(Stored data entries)
§

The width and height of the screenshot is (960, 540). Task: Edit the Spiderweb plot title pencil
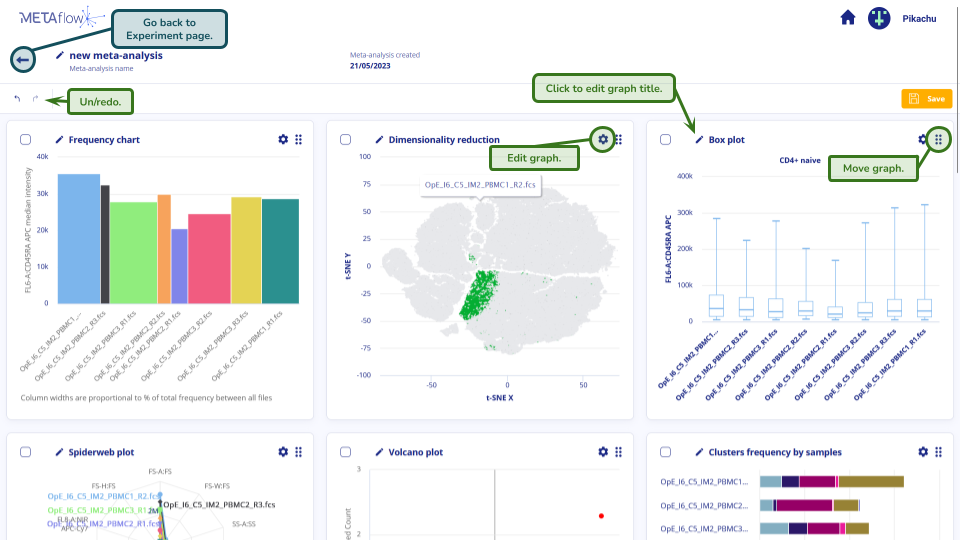[x=60, y=452]
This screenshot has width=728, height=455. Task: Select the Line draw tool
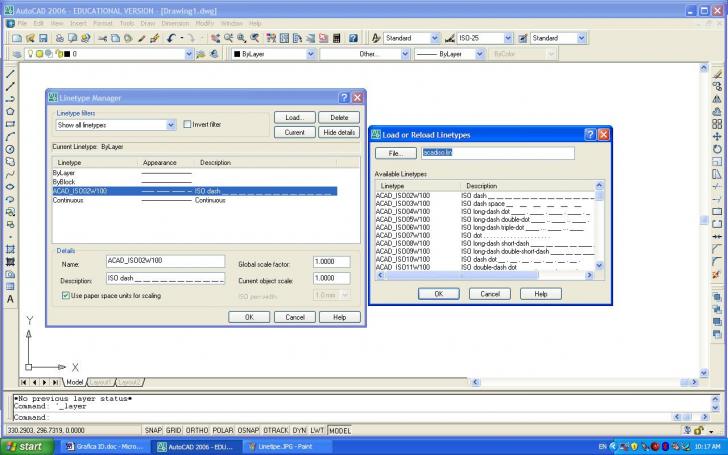10,74
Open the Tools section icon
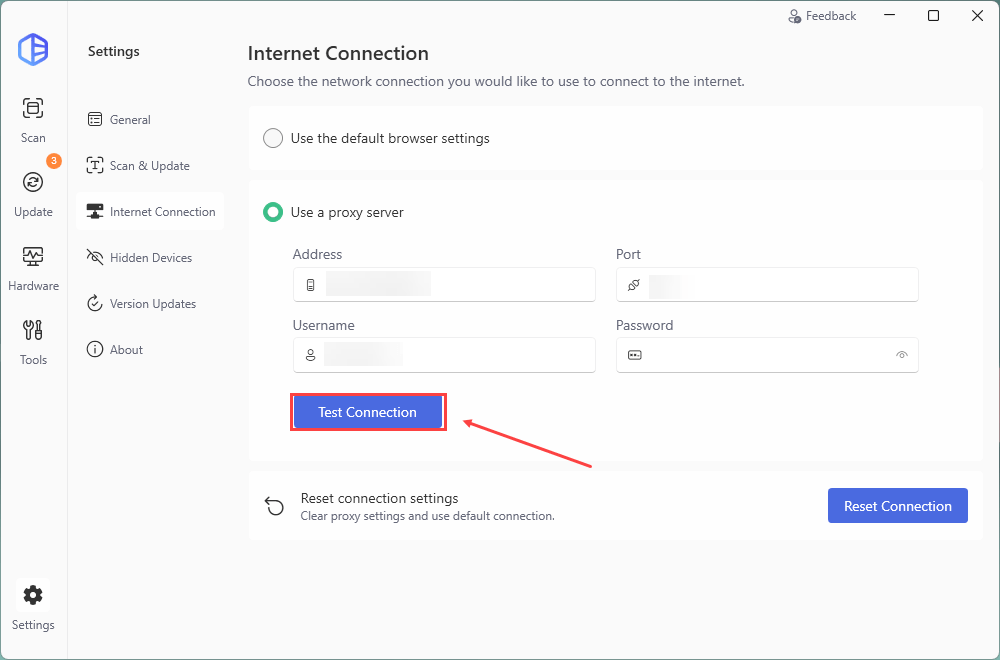1000x660 pixels. coord(33,331)
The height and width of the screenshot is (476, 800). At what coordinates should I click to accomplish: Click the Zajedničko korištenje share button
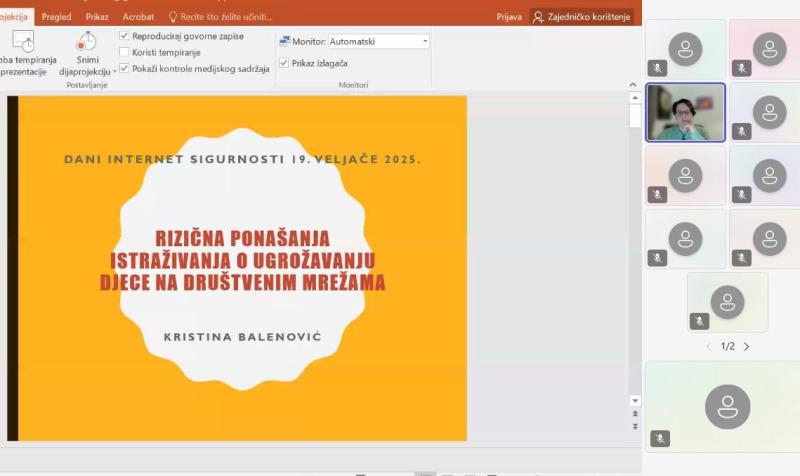click(582, 17)
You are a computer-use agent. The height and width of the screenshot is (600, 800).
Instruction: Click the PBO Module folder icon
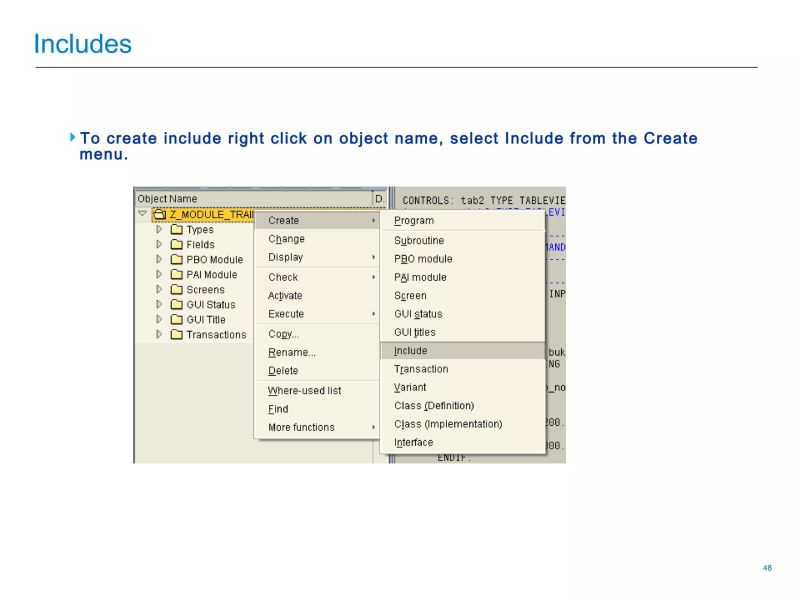pos(177,260)
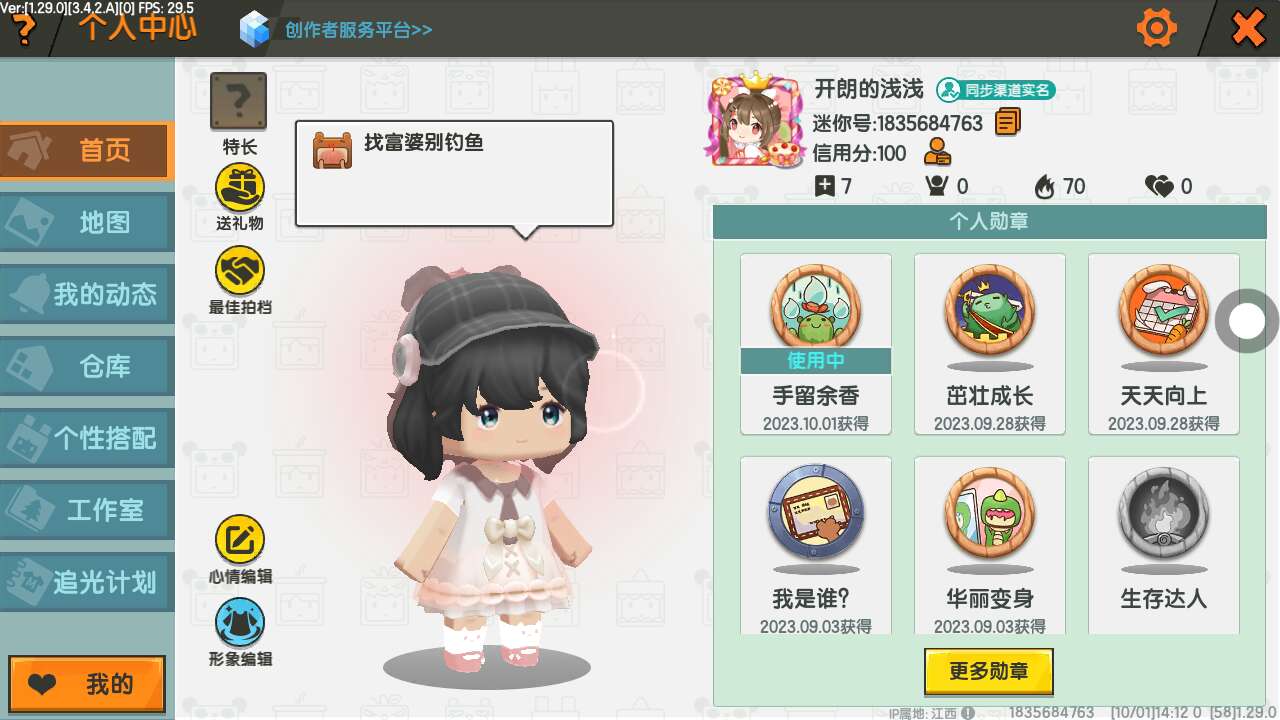
Task: Click the credit score person icon
Action: (937, 153)
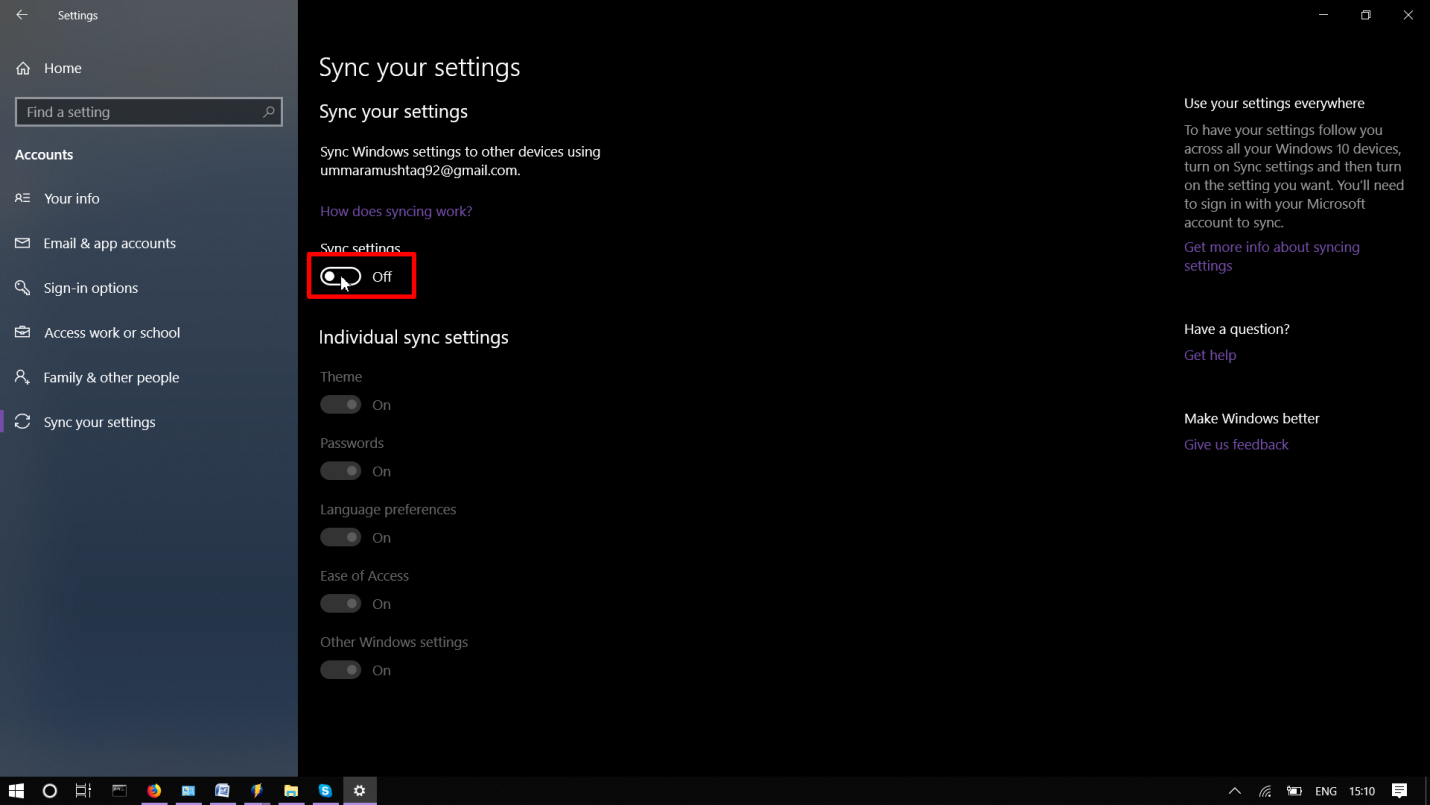Image resolution: width=1430 pixels, height=805 pixels.
Task: Expand hidden system tray icons
Action: pos(1235,791)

§

What to work on: Give back each entry exactly as it appears, with no pictures.

Your response:
The width and height of the screenshot is (960, 540). Task: Edit the Spiderweb plot title pencil
[x=60, y=452]
This screenshot has width=728, height=455. Task: Select the Line draw tool
10,74
Open the Tools section icon
1000x660 pixels. coord(33,331)
The height and width of the screenshot is (476, 800). At what coordinates should I click to accomplish: Click the Zajedničko korištenje share button
click(582, 17)
You are a computer-use agent. The height and width of the screenshot is (600, 800).
Instruction: Click the PBO Module folder icon
pos(177,260)
Task: Click the credit score person icon
Action: (937, 153)
Image resolution: width=1430 pixels, height=805 pixels.
Task: Expand hidden system tray icons
Action: pos(1235,791)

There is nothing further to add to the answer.